A 今週のニュースを眺めていると、なんと言っても、日本建設業連合会が新たに打ち出した「適正工期確保宣言」が大きな話題だったね。

B ずっと指摘をされながらも、土日閉所や長時間労働の是正が、なかなか思うように進まない民間発注の建築工事を対象とした宣言で、個人的には近年まれにみるインパクトのある施策だと感じた。発注者に対して初めに出す見積書は、4週8閉所・週40時間稼働を原則として作成するというのが主な内容で、「元請けとして共同で」アクションを起こす点が大きなポイントだ。

C 公共工事よりもさらに自由度の高い民間工事の競争環境に業界団体が関与することになると思うけど、その点は大丈夫なの。

B まさにそこが、衝撃を受けた画期的たるゆえんだよ。さまざまな制限行為などに該当しないか、並々ならぬ苦労が日建連にはあった。可能な範囲で話すけど、日建連という団体自体がそもそも独禁法の網の中に存在する。公正取引委員会は「事業者団体の活動に関する独占禁止法上の指針」というものを定めていて、団体としてやってはいけないこと、一方で競争を阻害せず、公益性が認められる場合ならばこの程度はセーフなど、膨大な項目について公取委としての考え方や事例などをまとめている。それらを一つひとつつぶしていって、今回の宣言にこぎ着けたわけだ。宣言内容を公表した記者会見では、宮本洋一会長や建築分野を所管する蓮輪賢治副会長の発言から、いつも以上に熱を感じたのは事実だ。

C 民間建築では、ゼネコン側がそもそも8閉所を前提にしていなかったり、対発注者間の「請け負け」で認められなかったりが多いと聞く。変革の風穴になることを大いに期待したいね。

日建連が「適正工期確保宣言」を打ち出した21日の記者会見

◆日空衛、電設協は4週8閉所を提案】

D 日本空調衛生工事業協会は19日、日本電設工業協会が20日にそれぞれ開いた理事会で、原則4週8閉所を発注者に提案することを申し合わせた。日建連の対応については、設備業界も歓迎している。

A 日建連の「適正工期確保宣言」によってそれが求めやすくなったわけだ。

D 日空衛は要請活動を全国で提案していく。各支部や団体会員を通じ、都道府県に対して民間発注者への適正工期を順守するよう要請することにした。電設協は、支社・支店などにまで広げて最終的には個々の工事現場で今回の申し合わせにある行動をとってほしいとしている。

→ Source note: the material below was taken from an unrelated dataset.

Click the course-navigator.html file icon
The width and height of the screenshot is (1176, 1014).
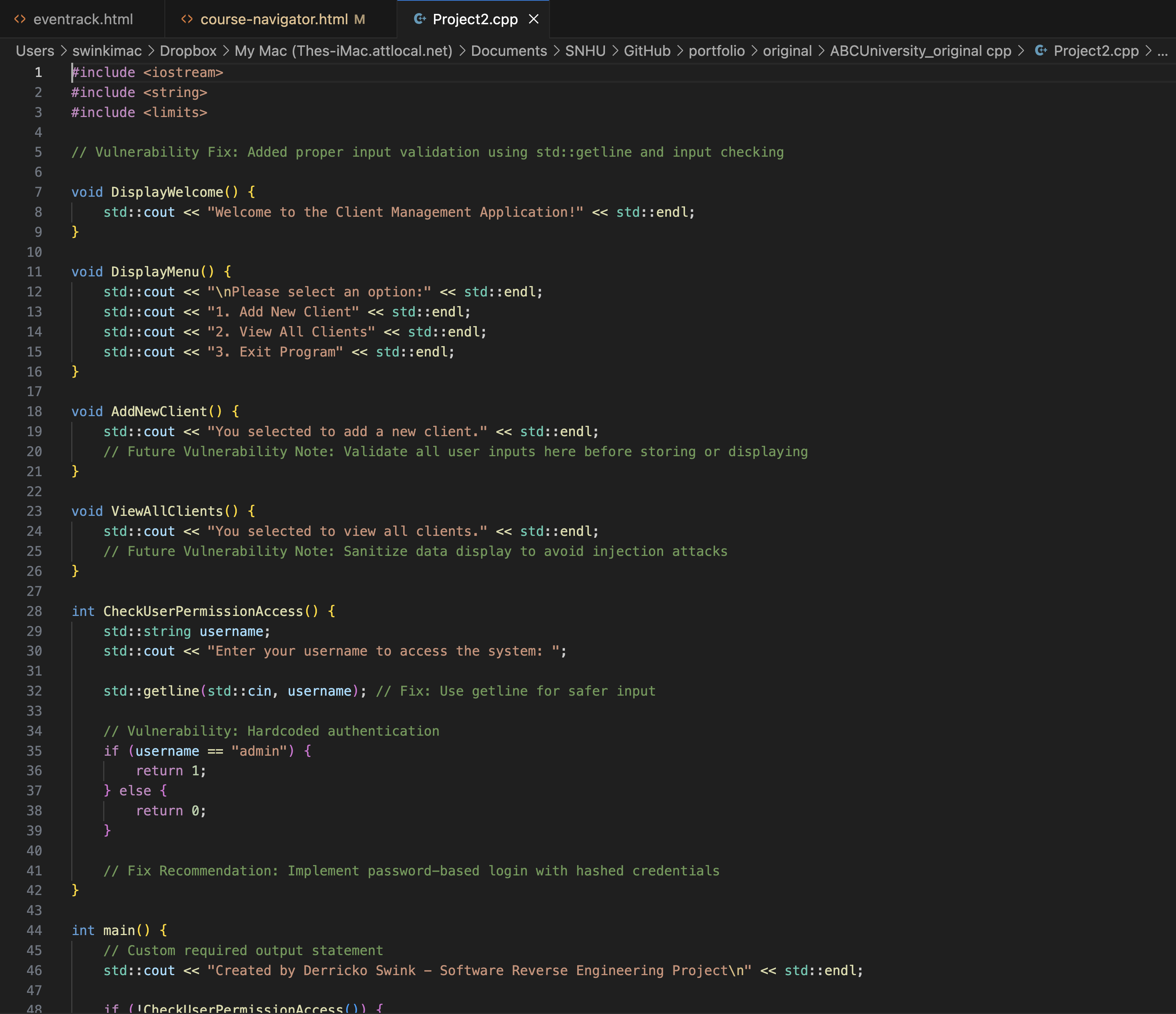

C 建設行為全体の後工程を担う設備工事業は、価格・工期の面でしわ寄せが生じやすい。それに加えて、アフターコロナで受注が各社増えているという状況もある。

A 施工体制上、下請けになることも少なくなく、自助努力だけでは解決できない壁があるから、業界全体でゼネコンを含めた発注者へ働き掛けることが重要となる。

B 両協会は、3月にも共同で要請活動することを表明していた。

D 適切な工期設定と契約変更などについて、両会長が関係機関や団体に出向いて共同要請をした。両団体が課題解決に向けて行動をともにするのは知りうる限り初めてではないか。

C 今回の両協会の申し合わせに基づく提案も連携の延長線上であって、共同要請の第2弾ということになる。

A 企業経営として必須となる「働き方改革関連法」の順守まで残り約8カ月。建設産業界が一体となって、ラストスパートの取り組みを進めていくことは不可欠だろう。